In the end, HQ Pack still forged ahead with the focus on a financial player – but it recognised this had to be a party with a long-term horizon. An investor who would simply sell on again after a few short years was not the intended partner. Meanwhile, with the founder and management retaining an interest in the new set-up, it was also important that there would be a personal and cultural click with the buyer.

As the only major customer of HQ Pack, ASML also had its say in the selection process. Van Rijn: “ASML had preferences” suggesting the company might not have been happy “if suddenly a Chinese investor comes along”, to give an extreme example.

In addition to all these factors, during the deal process JBR also had to deal with countless developments beyond its control. Shortly after the search began, Russia invaded Ukraine and the world suddenly changed.

“Of course, that also affects such a sales process,” says Van Rijn. “Questions arise: what are the consequences for the economy and for chip use?
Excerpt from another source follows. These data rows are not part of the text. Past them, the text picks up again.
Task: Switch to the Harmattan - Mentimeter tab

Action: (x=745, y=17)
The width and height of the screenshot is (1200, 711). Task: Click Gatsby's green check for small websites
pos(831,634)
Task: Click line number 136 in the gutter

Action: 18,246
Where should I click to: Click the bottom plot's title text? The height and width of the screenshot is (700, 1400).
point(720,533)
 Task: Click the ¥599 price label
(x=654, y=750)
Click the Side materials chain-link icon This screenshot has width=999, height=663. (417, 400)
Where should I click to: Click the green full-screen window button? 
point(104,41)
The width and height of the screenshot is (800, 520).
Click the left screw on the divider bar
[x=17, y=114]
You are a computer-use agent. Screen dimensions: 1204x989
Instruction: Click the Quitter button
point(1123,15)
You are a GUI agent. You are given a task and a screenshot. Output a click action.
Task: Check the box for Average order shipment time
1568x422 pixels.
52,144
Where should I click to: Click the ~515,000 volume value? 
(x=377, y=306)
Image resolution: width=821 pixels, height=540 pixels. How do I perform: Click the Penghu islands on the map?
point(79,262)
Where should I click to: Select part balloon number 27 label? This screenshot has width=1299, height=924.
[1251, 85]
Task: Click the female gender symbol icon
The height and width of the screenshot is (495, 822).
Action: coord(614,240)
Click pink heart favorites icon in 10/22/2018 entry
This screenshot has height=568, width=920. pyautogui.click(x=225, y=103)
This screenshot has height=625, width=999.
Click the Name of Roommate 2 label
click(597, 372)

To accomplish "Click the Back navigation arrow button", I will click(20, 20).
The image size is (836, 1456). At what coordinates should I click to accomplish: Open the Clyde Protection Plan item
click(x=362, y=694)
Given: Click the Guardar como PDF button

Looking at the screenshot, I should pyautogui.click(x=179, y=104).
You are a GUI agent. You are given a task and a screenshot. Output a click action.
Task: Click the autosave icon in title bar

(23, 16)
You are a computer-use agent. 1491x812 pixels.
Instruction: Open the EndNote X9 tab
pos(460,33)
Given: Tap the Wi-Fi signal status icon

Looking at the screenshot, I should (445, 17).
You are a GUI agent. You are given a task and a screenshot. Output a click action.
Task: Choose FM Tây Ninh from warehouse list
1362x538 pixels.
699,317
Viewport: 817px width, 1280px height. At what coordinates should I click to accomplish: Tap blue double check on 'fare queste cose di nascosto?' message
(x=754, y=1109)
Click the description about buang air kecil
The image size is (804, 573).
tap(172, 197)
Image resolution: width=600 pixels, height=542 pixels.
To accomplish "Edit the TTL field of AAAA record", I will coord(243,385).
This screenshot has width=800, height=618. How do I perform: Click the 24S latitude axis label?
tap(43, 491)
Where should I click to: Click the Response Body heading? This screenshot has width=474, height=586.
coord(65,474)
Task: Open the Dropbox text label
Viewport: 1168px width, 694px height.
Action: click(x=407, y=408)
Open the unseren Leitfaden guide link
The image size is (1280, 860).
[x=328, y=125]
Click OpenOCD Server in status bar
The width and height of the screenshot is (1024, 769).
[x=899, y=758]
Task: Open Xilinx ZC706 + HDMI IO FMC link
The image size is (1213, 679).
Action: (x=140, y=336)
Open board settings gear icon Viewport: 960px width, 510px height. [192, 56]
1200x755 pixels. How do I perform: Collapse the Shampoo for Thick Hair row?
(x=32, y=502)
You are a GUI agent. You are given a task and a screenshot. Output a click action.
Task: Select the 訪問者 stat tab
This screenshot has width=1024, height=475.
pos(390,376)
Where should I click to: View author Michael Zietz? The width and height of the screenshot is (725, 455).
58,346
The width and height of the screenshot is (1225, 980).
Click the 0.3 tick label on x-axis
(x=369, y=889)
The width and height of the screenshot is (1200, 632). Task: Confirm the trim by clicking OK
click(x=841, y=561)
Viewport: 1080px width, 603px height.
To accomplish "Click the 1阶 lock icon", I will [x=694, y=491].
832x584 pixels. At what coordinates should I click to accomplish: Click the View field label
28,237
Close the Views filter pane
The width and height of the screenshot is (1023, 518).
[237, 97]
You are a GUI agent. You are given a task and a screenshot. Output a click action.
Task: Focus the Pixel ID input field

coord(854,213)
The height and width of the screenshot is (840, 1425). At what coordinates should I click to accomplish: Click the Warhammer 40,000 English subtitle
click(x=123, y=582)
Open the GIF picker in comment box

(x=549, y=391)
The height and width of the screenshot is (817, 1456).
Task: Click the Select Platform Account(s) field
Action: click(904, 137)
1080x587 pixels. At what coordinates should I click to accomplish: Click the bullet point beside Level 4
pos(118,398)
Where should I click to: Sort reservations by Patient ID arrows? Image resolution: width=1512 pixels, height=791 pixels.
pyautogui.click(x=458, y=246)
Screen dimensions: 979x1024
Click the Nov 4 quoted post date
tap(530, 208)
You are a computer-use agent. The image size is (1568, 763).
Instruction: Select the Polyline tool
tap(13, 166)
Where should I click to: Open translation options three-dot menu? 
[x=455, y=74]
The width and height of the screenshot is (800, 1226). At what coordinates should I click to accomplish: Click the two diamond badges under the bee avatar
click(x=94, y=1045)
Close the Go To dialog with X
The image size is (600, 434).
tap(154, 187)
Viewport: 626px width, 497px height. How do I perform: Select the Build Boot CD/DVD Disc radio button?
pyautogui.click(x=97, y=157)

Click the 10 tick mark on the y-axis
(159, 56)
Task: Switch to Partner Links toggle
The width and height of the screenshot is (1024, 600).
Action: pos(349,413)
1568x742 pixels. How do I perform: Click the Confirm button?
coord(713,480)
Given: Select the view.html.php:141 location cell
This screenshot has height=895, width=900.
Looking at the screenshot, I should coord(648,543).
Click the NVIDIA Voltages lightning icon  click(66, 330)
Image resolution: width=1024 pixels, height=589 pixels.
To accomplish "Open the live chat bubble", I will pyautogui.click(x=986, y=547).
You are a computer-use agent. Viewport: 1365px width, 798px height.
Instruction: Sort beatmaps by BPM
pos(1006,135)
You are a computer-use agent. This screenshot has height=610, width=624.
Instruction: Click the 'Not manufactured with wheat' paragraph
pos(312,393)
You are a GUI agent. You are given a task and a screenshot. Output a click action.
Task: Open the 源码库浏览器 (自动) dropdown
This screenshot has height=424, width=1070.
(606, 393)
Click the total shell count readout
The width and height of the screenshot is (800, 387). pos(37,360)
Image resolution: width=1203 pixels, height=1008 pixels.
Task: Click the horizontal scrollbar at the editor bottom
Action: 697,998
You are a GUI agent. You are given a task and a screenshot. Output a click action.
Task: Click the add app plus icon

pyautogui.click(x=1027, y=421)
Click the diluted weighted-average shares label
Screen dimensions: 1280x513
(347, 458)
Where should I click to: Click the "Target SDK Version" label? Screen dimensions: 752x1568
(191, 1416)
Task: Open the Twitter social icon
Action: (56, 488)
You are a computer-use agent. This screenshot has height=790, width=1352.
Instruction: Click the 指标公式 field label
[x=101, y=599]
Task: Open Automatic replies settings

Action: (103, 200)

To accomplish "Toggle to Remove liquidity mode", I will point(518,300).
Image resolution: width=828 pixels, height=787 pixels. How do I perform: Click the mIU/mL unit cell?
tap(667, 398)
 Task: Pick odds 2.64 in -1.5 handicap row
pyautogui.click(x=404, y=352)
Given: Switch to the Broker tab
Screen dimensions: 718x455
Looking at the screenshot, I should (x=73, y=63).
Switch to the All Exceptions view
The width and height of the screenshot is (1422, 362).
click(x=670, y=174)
How do banks view it? How is private equity doing – do they still dare to take on these kinds of big deals? The M&A market has of course cooled down somewhat.”

But despite all the economic headwinds, HQ Pack continued to grow. Last year, growth eventually hit 50%, according to Van Amerongen, who adds that the company has “exceeded all expectations in our information memorandum”, even in a world that is very turbulent. This helped attract attention, and JBR was “gradually able to focus on an increasingly better deal.”

Interesting times

That deal came in late 2022. Just before Christmas, the contract was signed, with NPM Capital now holding the majority of the shares. The investment vehicle of SHV, the largest family business in the Netherlands, paid several-hundred million for a majority stake in the firm, according to sources reported in local media.

But with the new trade limitations imposed by the US and Dutch governments, had a spanner been thrown in the works at the 11th hour? With their new knowledge of the chips market, JBR’s professionals are confident that this is not the case.

HQ Pack breathes with ASML, but it is highly questionable whether ASML will be affected by that boycott at all,” asserts Van Amerongen. “The world is yearning for more chips and they have to be made somewhere. If it’s not China, it’s Taiwan or South Korea.”

Van Rijn and Van Amerongen maintain the world need not worry about ASML and HQ Pack on this basis. Such is their confidence, that in the coming period, they are looking to use their knowledge to help buyers penetrate the ASML ecosystem.

“There are few parties that have completed such a transaction,” says Van Rijn. “We are approached a lot – from the Netherlands, but also from the US, for example. The case of HQ Pack is unfolding at many other suppliers – they must continue to grow. In addition, more and more companies are waking up. They see how huge this world is and what opportunities there are. It will be interesting times.”